> _Work instruction_
Word for word, print all of the entries below.

(Task input)

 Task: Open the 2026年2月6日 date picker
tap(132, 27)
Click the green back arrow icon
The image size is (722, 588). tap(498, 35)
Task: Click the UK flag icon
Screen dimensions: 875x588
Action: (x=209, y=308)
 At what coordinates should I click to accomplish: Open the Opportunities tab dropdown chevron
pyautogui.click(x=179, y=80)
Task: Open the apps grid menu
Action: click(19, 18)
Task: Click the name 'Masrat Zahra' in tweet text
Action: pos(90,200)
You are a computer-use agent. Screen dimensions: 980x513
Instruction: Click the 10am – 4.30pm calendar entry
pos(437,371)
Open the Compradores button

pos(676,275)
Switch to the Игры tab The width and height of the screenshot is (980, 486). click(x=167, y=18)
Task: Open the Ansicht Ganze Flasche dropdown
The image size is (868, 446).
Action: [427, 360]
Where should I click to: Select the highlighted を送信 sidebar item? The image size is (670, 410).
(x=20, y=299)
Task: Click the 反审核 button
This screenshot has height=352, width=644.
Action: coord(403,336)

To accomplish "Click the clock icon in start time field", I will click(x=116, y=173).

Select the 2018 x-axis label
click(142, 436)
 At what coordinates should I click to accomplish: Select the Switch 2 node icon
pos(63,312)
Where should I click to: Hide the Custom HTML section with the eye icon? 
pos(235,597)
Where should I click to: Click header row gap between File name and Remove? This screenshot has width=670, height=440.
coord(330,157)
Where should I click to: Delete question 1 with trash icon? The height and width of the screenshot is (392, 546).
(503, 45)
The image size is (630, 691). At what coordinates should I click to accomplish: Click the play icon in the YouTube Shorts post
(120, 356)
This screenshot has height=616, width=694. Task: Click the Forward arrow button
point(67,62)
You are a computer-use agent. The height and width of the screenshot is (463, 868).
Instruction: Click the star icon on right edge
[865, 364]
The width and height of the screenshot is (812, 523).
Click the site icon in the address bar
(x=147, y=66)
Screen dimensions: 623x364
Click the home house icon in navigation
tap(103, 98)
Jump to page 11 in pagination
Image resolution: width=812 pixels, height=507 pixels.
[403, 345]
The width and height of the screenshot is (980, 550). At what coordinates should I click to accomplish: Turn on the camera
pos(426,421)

(End Task input)

> _Exercise solution_
 Task: Open the 2026年2月6日 date picker
tap(132, 27)
Click the green back arrow icon
The image size is (722, 588). tap(498, 35)
Task: Click the UK flag icon
Screen dimensions: 875x588
Action: (x=209, y=308)
 At what coordinates should I click to accomplish: Open the Opportunities tab dropdown chevron
pyautogui.click(x=179, y=80)
Task: Open the apps grid menu
Action: click(19, 18)
Task: Click the name 'Masrat Zahra' in tweet text
Action: pos(90,200)
You are a computer-use agent. Screen dimensions: 980x513
Instruction: Click the 10am – 4.30pm calendar entry
pos(437,371)
Open the Compradores button

pos(676,275)
Switch to the Игры tab The width and height of the screenshot is (980, 486). click(x=167, y=18)
Task: Open the Ansicht Ganze Flasche dropdown
The image size is (868, 446).
Action: [427, 360]
Where should I click to: Select the highlighted を送信 sidebar item? The image size is (670, 410).
(x=20, y=299)
Task: Click the 反审核 button
This screenshot has height=352, width=644.
Action: coord(403,336)

To accomplish "Click the clock icon in start time field", I will click(x=116, y=173).

Select the 2018 x-axis label
click(142, 436)
 At what coordinates should I click to accomplish: Select the Switch 2 node icon
pos(63,312)
Where should I click to: Hide the Custom HTML section with the eye icon? 
pos(235,597)
Where should I click to: Click header row gap between File name and Remove? This screenshot has width=670, height=440.
coord(330,157)
Where should I click to: Delete question 1 with trash icon? The height and width of the screenshot is (392, 546).
(503, 45)
The image size is (630, 691). At what coordinates should I click to accomplish: Click the play icon in the YouTube Shorts post
(120, 356)
This screenshot has height=616, width=694. Task: Click the Forward arrow button
point(67,62)
You are a computer-use agent. The height and width of the screenshot is (463, 868).
Instruction: Click the star icon on right edge
[865, 364]
The width and height of the screenshot is (812, 523).
Click the site icon in the address bar
(x=147, y=66)
Screen dimensions: 623x364
Click the home house icon in navigation
tap(103, 98)
Jump to page 11 in pagination
Image resolution: width=812 pixels, height=507 pixels.
[403, 345]
The width and height of the screenshot is (980, 550). At what coordinates should I click to accomplish: Turn on the camera
pos(426,421)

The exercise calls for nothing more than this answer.